The second time I found myself without a job there was a period when I was drinking a considerable amount of rakı. I owed a few liras to every little drinking hole from Sehzadebası to Edirnekapı that reeked of bitter beans and burnt olive oil. And my tab at the corner shop grew with the number of forty-fives of rakı I begged the shopkeeper to give me every evening; he only allowed me such credit because he had his eyes on the derelict plot beside our old house. Sometimes I didn't dare take the bottle home; I would knock it back then and there, right next to the counter, oblivious to the impertinence of the shop boys and Yusuf Efendi's insinuations about the state of my home and all my debt, not caring a whit for what they might say behind my back; and then, doing my best not to look them
in the eye, I would say, as I stared off into space, “Put this in a corner for me. I'll come by tomorrow evening and pick up where I left off.”
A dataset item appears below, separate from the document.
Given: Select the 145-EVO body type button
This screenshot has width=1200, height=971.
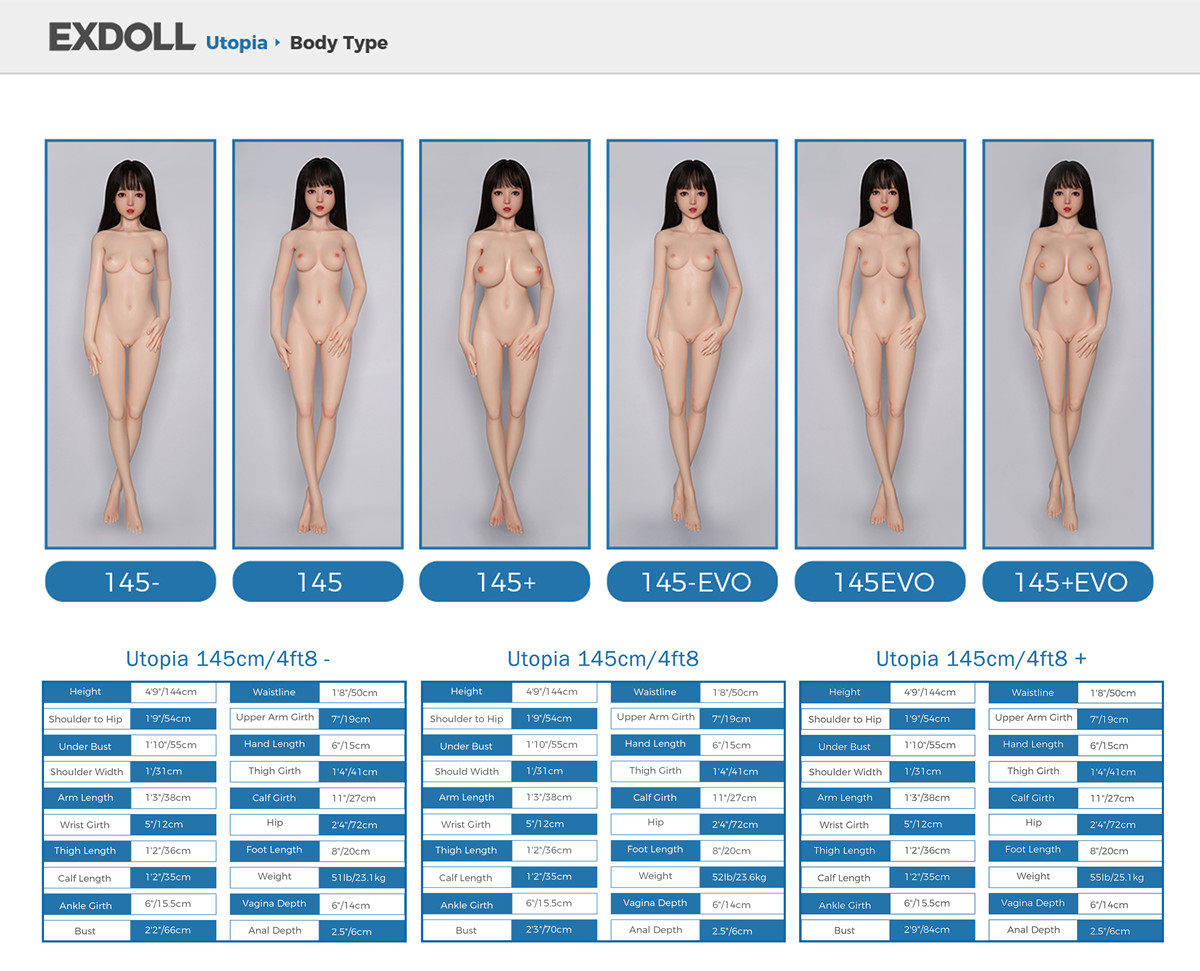Looking at the screenshot, I should pyautogui.click(x=692, y=582).
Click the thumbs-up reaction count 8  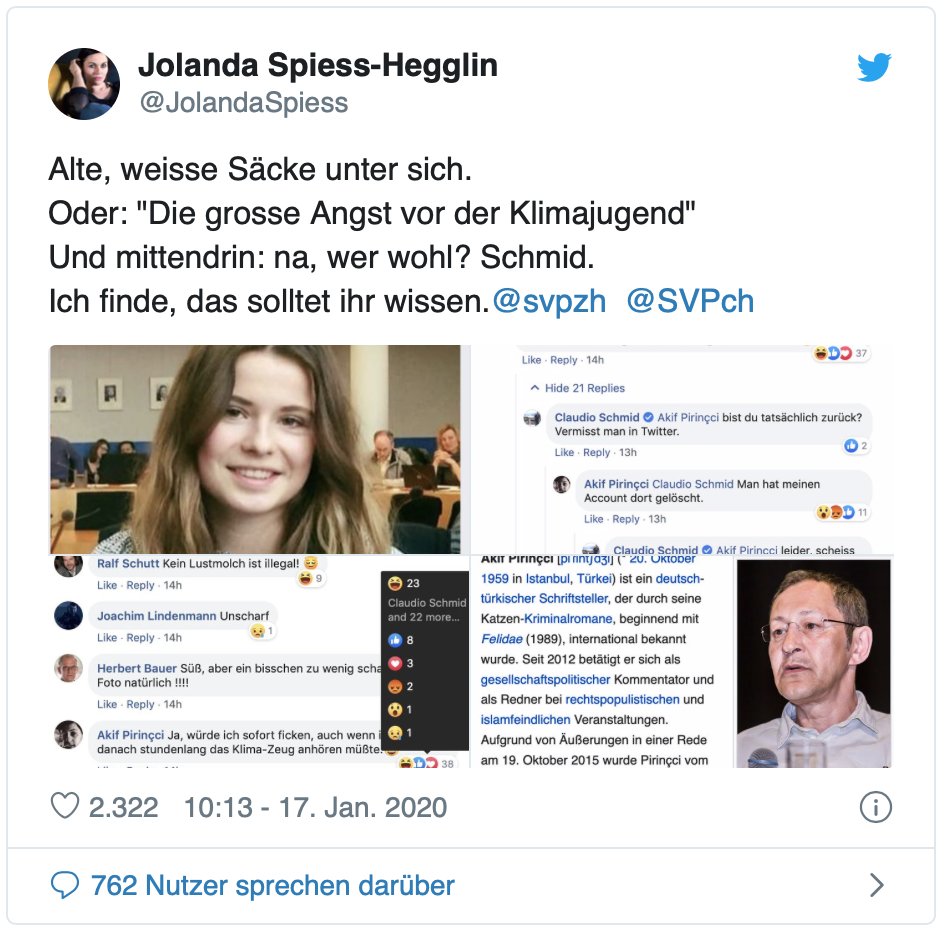point(401,640)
So I was familiar with both Büyükdere and rakı. Both evoked infinite memories. It was only natural for the two to come together. And of course there were those who drank rakı in Büyükdere. But how had I ended up in this scene? This was the strange part: me, rakı, and Büyükdere. No, that wasn't it. Büyükdere, rakı, me—no matter how I imagined it, the combination was still something my mind of two hours ago would never have accepted. And even more incredible, the me in this scenario had been addressed four times as beyefendi.

Hayri Bey, Hayri Efendi, Hayri my son, Hayri the Fortuneteller, Hayri l'Horloger, the orphan Hayri, the wizard Hayri, prodigal Hayri, Hayri the Tippler, the Addict, husband to Pakize Hayri, the brother-in-law to his wife's sisters Hayri—and now Hayri Beyefendi.

“Hayri Beyefendi, won't you have a cigarette?”

“Why, thank you, Beyefendi.”

That was how people should speak. It was something I would have said six or seven years ago. It was one more thing I had forgotten. In a rush I felt fire spreading over my lips and gums; it had been a while since I'd had a cigarette. When I heard the fifth “beyefendi,” I nearly leapt up from my seat in joy.

The car soared like an arrow cleaving the beautiful misty spring evening and pushing it to either side. In the fog over the hills of Çemberlikuyu, that evening unfurled like a ribbon whose colors ran from wine dark to golden, ever gaining in beauty, in a verdant lushness that stretched out as far as the eye could see and that was soft as fresh grass, timid and frail as wildflowers. It was as if we were at the end of that ribbon, rushing forward, collecting the many reflections around it.

Rakı, Büyükdere, and I, and the “I” in this equation was a beyefendi
.
And the car was soaring at seventy kilometers. And I was as elated as if I were a child all over again, speeding off to a holiday fair!

“You seem rather lost in thought, Hayri Beyefendi!”

Praise God that Dr. Ramiz was there. I never felt I had to speak when addressed in his company. He answered for me.

“Hayri Bey's always like that!”

Hayri Beyefendi, our Hayri, your Hayri, Hayri plunged in thought—there were so many different Hayris. Oh, if we could only drop a few of them off along the way. I could be just one person, just myself, like everyone else.

The car sped down the coast, pulling the trees out of the earth and tossing them over our head as we passed. Everything was as soft as the hair of a young child. My first child who died of neglect six years ago had hair like that. What could be wrong about running this old fellow down? He's more bedraggled than I—obviously not all quite there. Bravo, cabbie! You swept right by him without a scratch. Now he'll know the dangers around him and take better care. Perhaps he'll dream of it tonight. Perhaps he'll be torn from his loved one as abruptly as if he'd been in a car accident after all. But why did I keep thinking of Selma Hanım and Cemal Bey? I suppose it was being in a car.